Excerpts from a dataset
******

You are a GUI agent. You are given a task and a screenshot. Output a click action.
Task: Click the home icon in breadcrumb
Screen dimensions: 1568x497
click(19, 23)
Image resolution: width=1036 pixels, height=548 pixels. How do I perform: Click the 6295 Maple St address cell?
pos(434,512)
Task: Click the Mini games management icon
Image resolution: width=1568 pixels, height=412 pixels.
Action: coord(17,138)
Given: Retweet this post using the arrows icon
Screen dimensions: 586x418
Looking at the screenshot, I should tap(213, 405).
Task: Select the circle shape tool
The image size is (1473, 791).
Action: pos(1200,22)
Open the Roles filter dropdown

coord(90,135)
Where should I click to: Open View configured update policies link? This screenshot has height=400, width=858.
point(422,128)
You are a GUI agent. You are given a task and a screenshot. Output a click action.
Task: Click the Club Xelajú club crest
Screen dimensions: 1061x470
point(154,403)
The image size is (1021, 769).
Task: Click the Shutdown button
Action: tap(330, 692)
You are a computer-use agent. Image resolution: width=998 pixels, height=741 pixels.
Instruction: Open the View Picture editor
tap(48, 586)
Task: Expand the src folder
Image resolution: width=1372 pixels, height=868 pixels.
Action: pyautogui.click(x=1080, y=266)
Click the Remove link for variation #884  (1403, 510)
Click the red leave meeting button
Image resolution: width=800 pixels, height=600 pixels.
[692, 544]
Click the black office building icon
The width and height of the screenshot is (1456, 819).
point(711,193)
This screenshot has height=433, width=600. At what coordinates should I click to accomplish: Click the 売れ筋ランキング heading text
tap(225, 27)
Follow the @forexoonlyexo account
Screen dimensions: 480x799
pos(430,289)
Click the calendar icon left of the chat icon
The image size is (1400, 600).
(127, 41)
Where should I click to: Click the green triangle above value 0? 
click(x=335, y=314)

******

• Your objective: Your task is to give the records above again, exactly.

• Response box:
You are a GUI agent. You are given a task and a screenshot. Output a click action.
Task: Click the home icon in breadcrumb
Screen dimensions: 1568x497
click(19, 23)
Image resolution: width=1036 pixels, height=548 pixels. How do I perform: Click the 6295 Maple St address cell?
pos(434,512)
Task: Click the Mini games management icon
Image resolution: width=1568 pixels, height=412 pixels.
Action: coord(17,138)
Given: Retweet this post using the arrows icon
Screen dimensions: 586x418
Looking at the screenshot, I should tap(213, 405).
Task: Select the circle shape tool
The image size is (1473, 791).
Action: pos(1200,22)
Open the Roles filter dropdown

coord(90,135)
Where should I click to: Open View configured update policies link? This screenshot has height=400, width=858.
point(422,128)
You are a GUI agent. You are given a task and a screenshot. Output a click action.
Task: Click the Club Xelajú club crest
Screen dimensions: 1061x470
point(154,403)
The image size is (1021, 769).
Task: Click the Shutdown button
Action: tap(330, 692)
You are a computer-use agent. Image resolution: width=998 pixels, height=741 pixels.
Instruction: Open the View Picture editor
tap(48, 586)
Task: Expand the src folder
Image resolution: width=1372 pixels, height=868 pixels.
Action: pyautogui.click(x=1080, y=266)
Click the Remove link for variation #884  (1403, 510)
Click the red leave meeting button
Image resolution: width=800 pixels, height=600 pixels.
[692, 544]
Click the black office building icon
The width and height of the screenshot is (1456, 819).
point(711,193)
This screenshot has height=433, width=600. At what coordinates should I click to accomplish: Click the 売れ筋ランキング heading text
tap(225, 27)
Follow the @forexoonlyexo account
Screen dimensions: 480x799
pos(430,289)
Click the calendar icon left of the chat icon
The image size is (1400, 600).
(127, 41)
Where should I click to: Click the green triangle above value 0? 
click(x=335, y=314)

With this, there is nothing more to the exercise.